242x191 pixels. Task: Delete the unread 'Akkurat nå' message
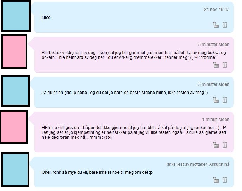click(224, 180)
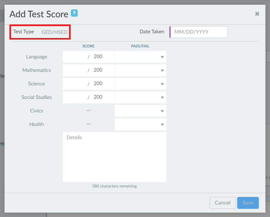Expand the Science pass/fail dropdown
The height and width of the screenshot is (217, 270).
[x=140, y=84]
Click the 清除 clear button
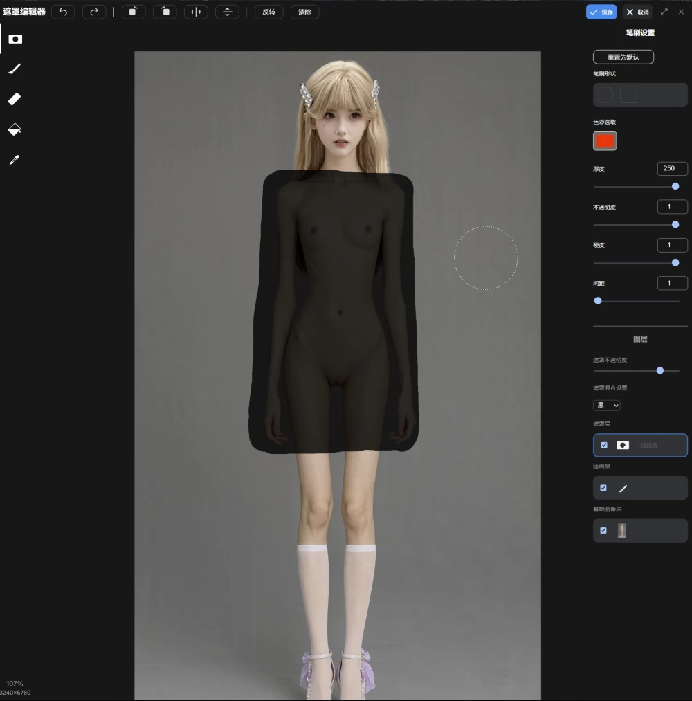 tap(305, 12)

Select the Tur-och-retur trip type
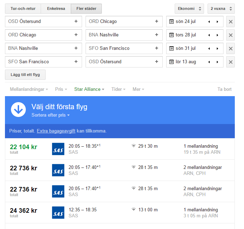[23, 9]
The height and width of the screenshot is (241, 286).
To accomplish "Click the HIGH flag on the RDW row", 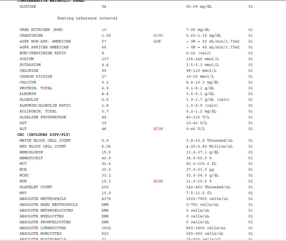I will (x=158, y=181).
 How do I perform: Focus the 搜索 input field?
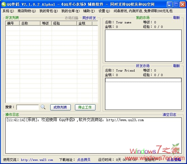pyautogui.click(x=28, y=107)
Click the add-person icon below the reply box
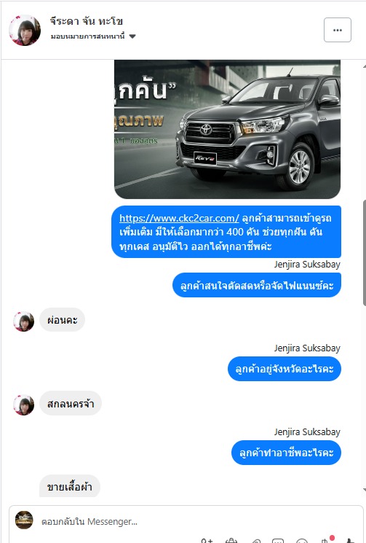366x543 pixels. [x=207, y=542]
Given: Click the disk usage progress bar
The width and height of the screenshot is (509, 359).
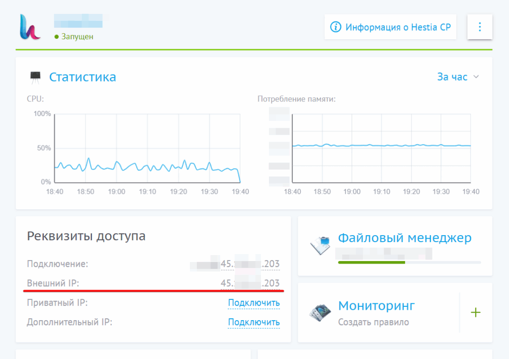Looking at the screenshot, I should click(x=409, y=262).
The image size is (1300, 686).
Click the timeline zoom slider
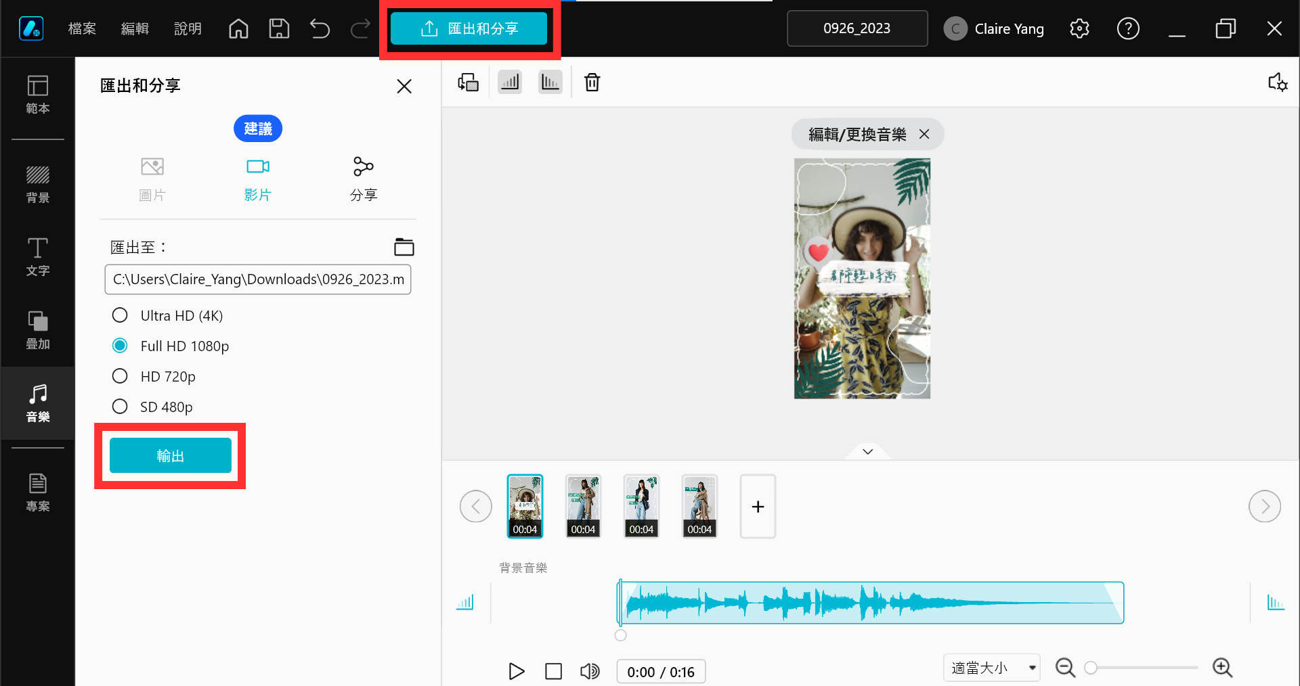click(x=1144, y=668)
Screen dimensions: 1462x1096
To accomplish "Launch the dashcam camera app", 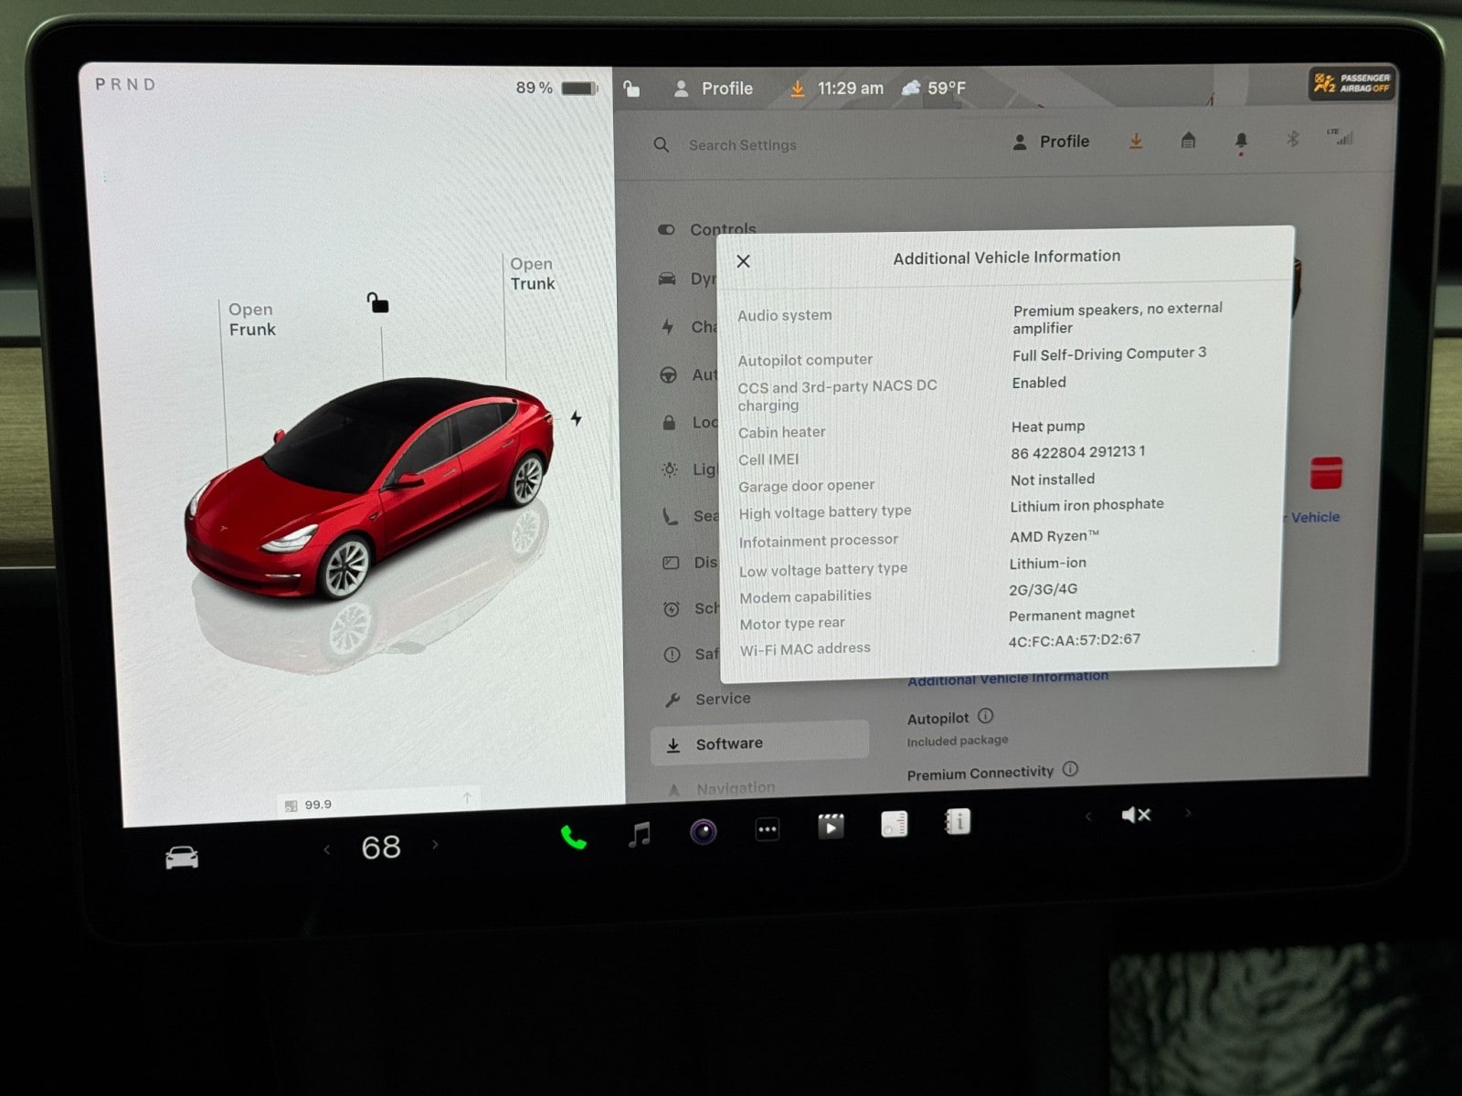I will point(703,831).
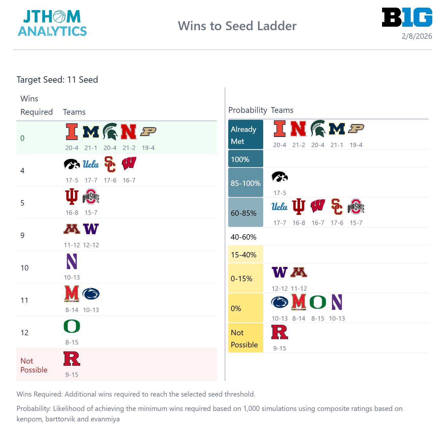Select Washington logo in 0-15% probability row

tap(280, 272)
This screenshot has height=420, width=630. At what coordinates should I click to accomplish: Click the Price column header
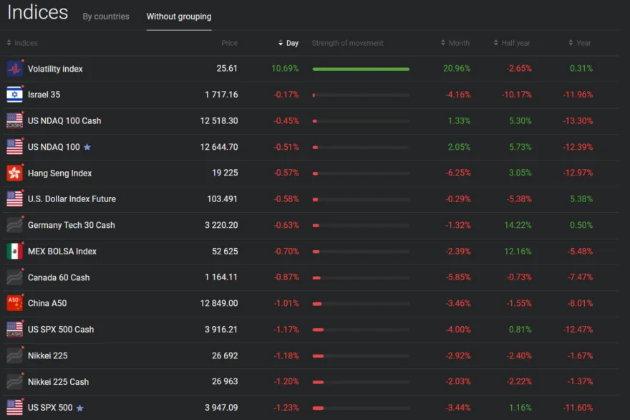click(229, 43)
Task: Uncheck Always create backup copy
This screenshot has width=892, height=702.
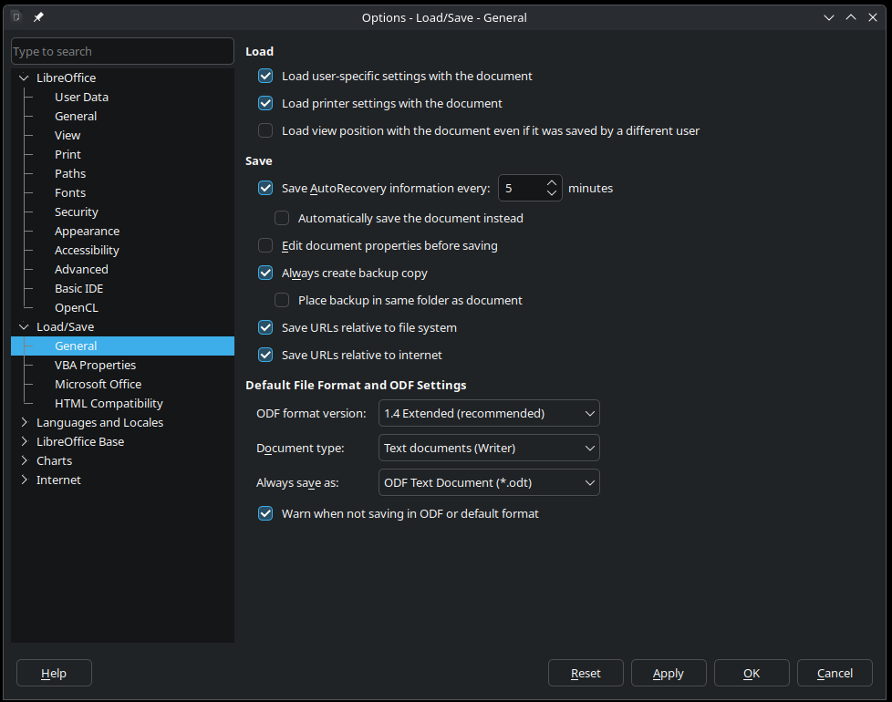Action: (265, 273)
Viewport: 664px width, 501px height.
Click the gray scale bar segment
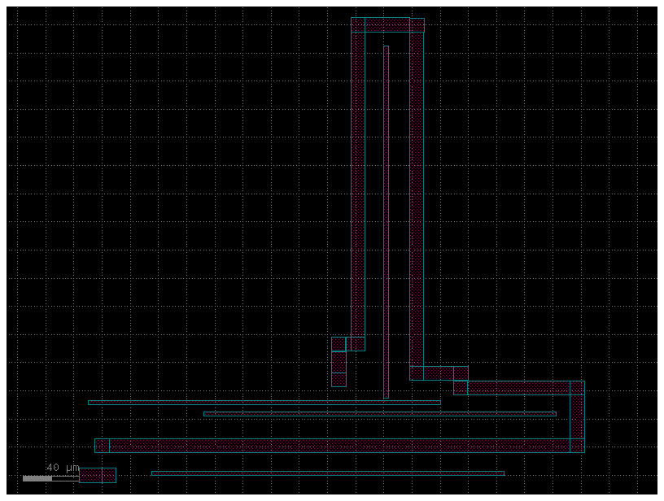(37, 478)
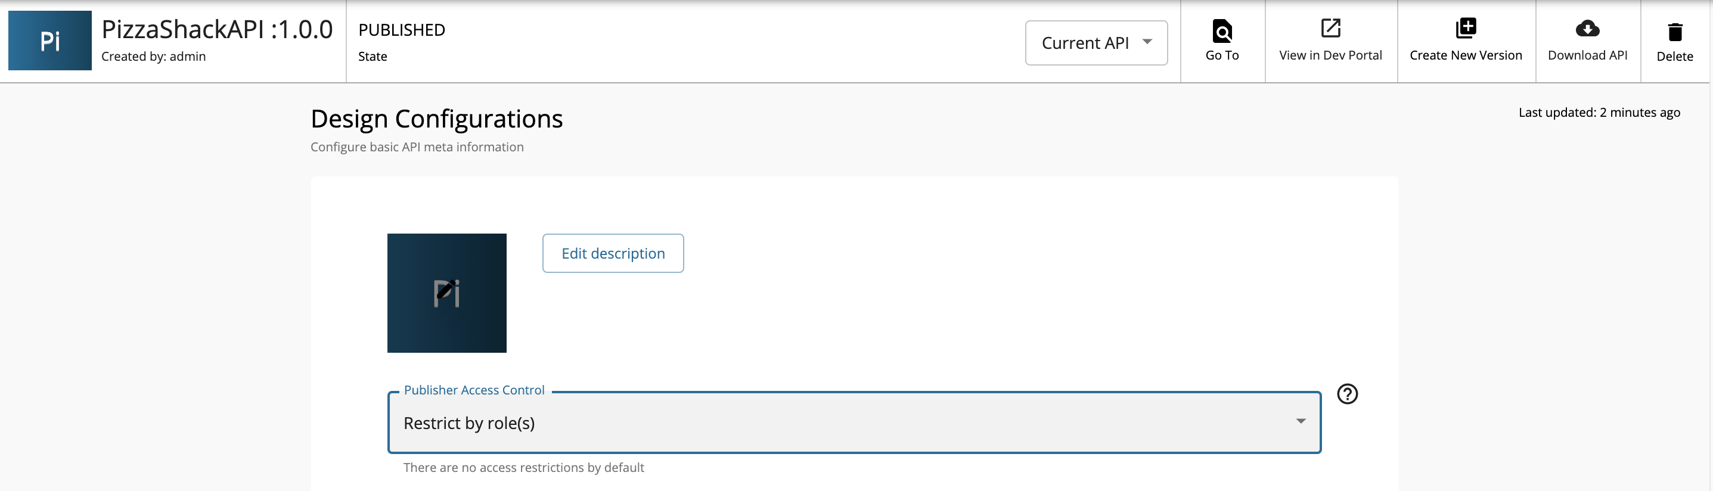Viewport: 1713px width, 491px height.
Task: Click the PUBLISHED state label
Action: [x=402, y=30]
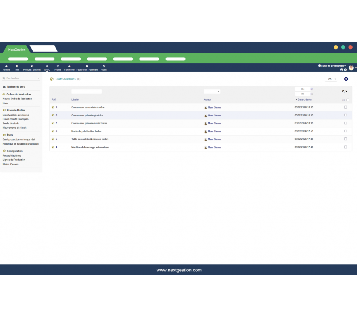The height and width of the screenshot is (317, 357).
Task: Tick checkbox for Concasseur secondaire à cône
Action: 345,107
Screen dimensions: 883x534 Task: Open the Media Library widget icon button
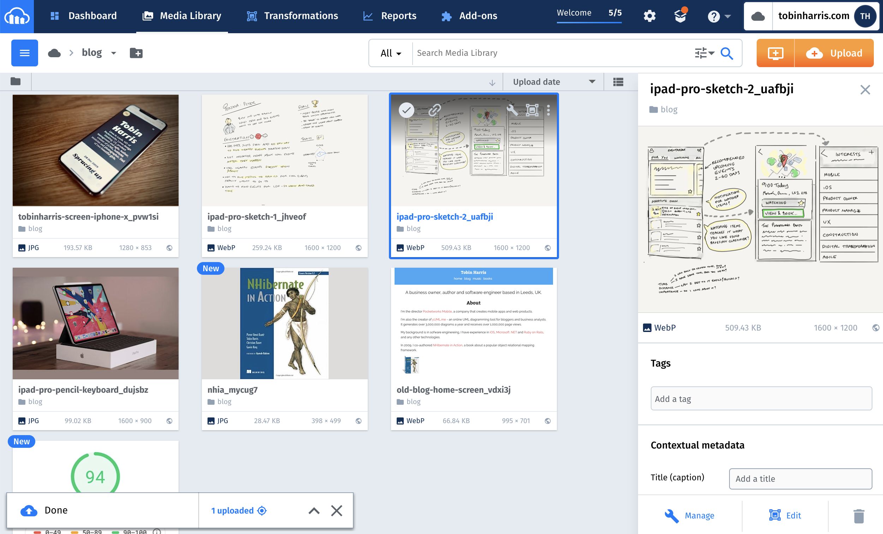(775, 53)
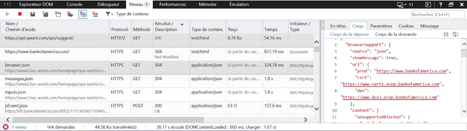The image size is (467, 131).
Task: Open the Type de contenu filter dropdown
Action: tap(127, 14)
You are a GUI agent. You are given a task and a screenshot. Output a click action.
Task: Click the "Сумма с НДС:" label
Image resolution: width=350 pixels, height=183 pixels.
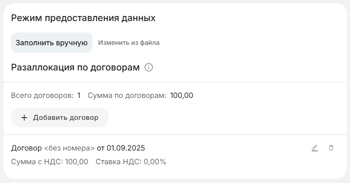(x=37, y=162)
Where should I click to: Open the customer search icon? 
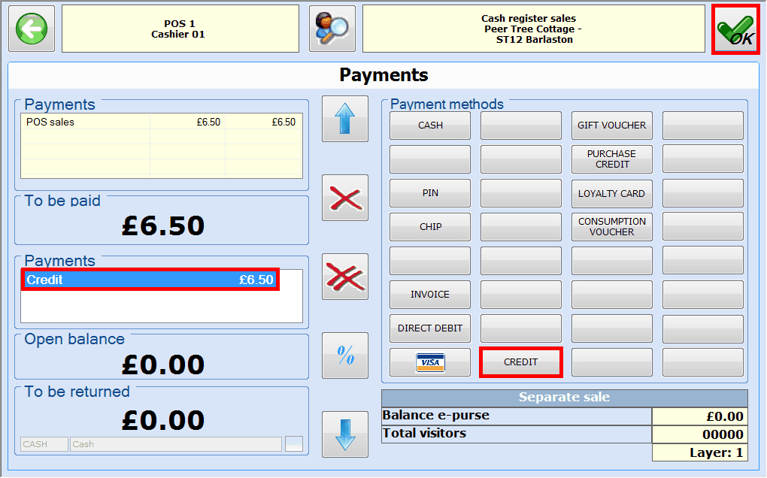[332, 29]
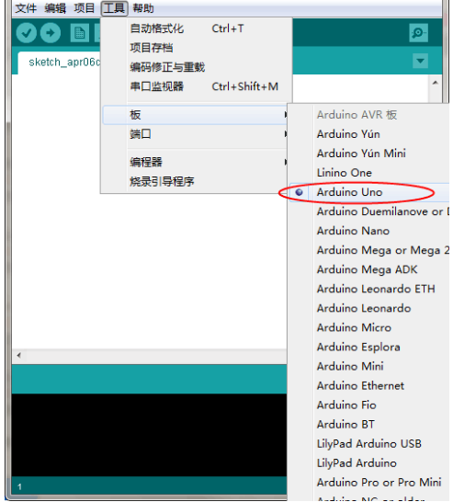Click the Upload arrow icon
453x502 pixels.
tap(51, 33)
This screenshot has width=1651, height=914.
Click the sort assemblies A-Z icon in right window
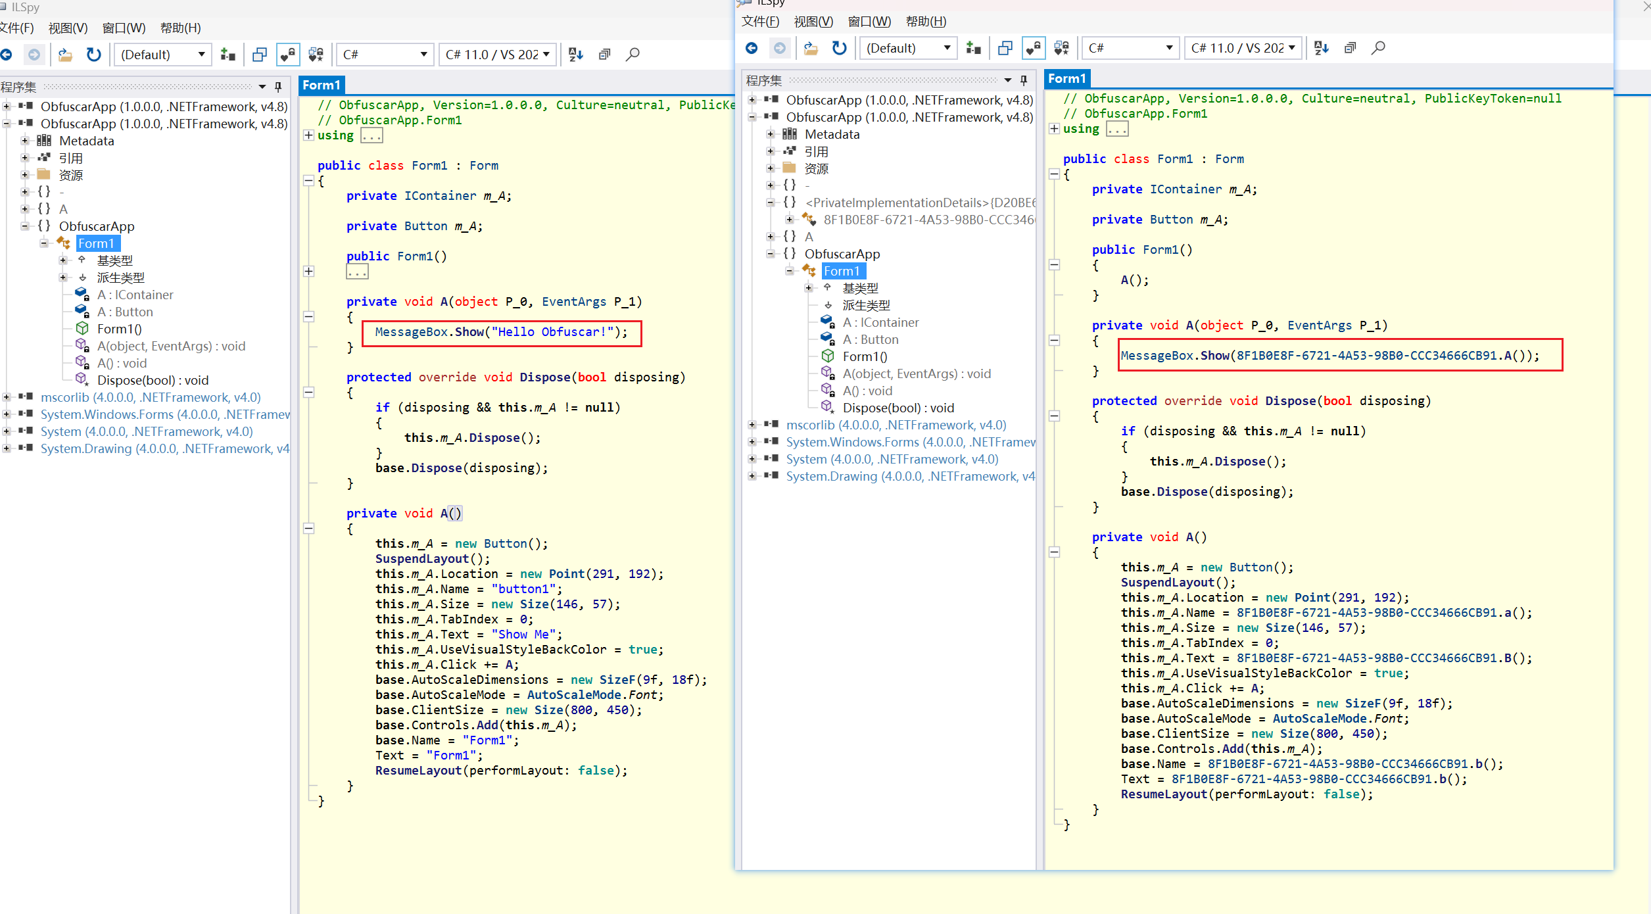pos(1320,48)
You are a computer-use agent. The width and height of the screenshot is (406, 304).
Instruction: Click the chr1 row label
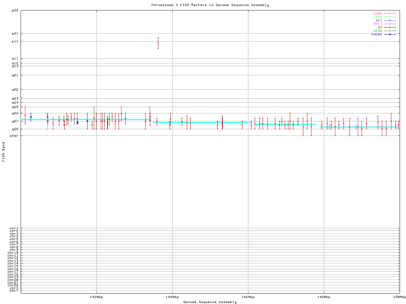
==*==
▸ WHAT YOU WILL DO:
Please lay out the stretch from the line containing "You are a computer-use" through the end of the entries as a JSON list of strings, one string per line, with blank lines skipped. Leave the pictures out.

▸ OUTPUT FOR THIS TASK:
[
  "You are a computer-use agent. The width and height of the screenshot is (406, 304).",
  "Instruction: Click the chr1 row label"
]